Feds Continue to Harass Patriot-Journalist with Trumped-Up Charges

Federal prosecutors, citing a lack of evidence, dropped the charges against Internet radio personality Peter “Pete” T. Santilli Jr., stemming from his presence at the early-2016 demonstration at the Malheur National Wildlife Refuge, but they slapped new even more absurd charges on him related to his coverage of the protest at Cliven Bundy’s ranch in 2014.

By Mark Anderson

Pete Santilli’s dismissal came on the eve of his Oregon trial, AFP has since learned that he was transferred Sept. 13 from a holding cell in Portland, Ore. to Nevada, where he’s facing much more serious federal charges for his allegedly confrontational role in the April 2014 standoff between elder rancher Cliven Bundy and federal land-regulators.

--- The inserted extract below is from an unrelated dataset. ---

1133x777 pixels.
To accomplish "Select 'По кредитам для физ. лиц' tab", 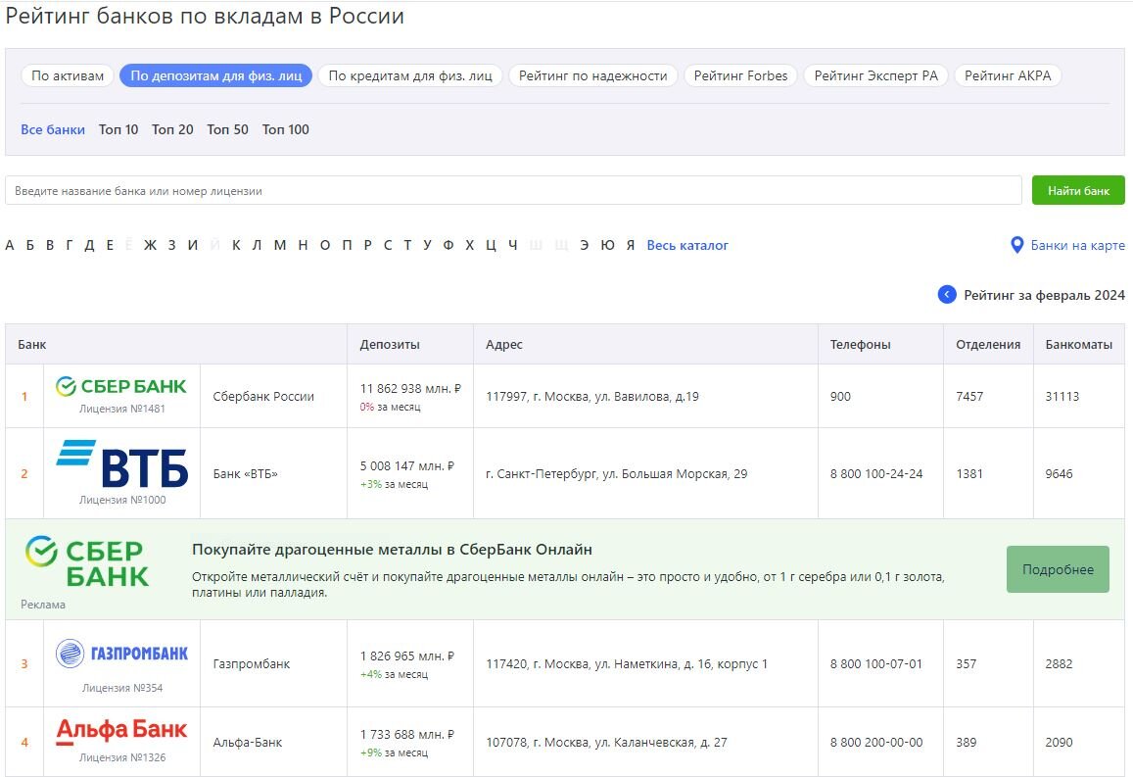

A Multnomah County Sheriff’s Department official confirmed that Santilli had been jailed there in Portland, under federal custody, since May 19. The Oregon Federal Marshals Service office then confirmed his transfer by marshals to Nevada.

The approximately week-long Nevada standoff did not result in a shoot-out and saw federal officials back off—prompting many to believe that the Oregon crackdown nearly two years later was payback for the event in Nevada. Citizens from across the nation, some of them armed, had trekked to Bunkerville, Nev. to stand with the Bundy family.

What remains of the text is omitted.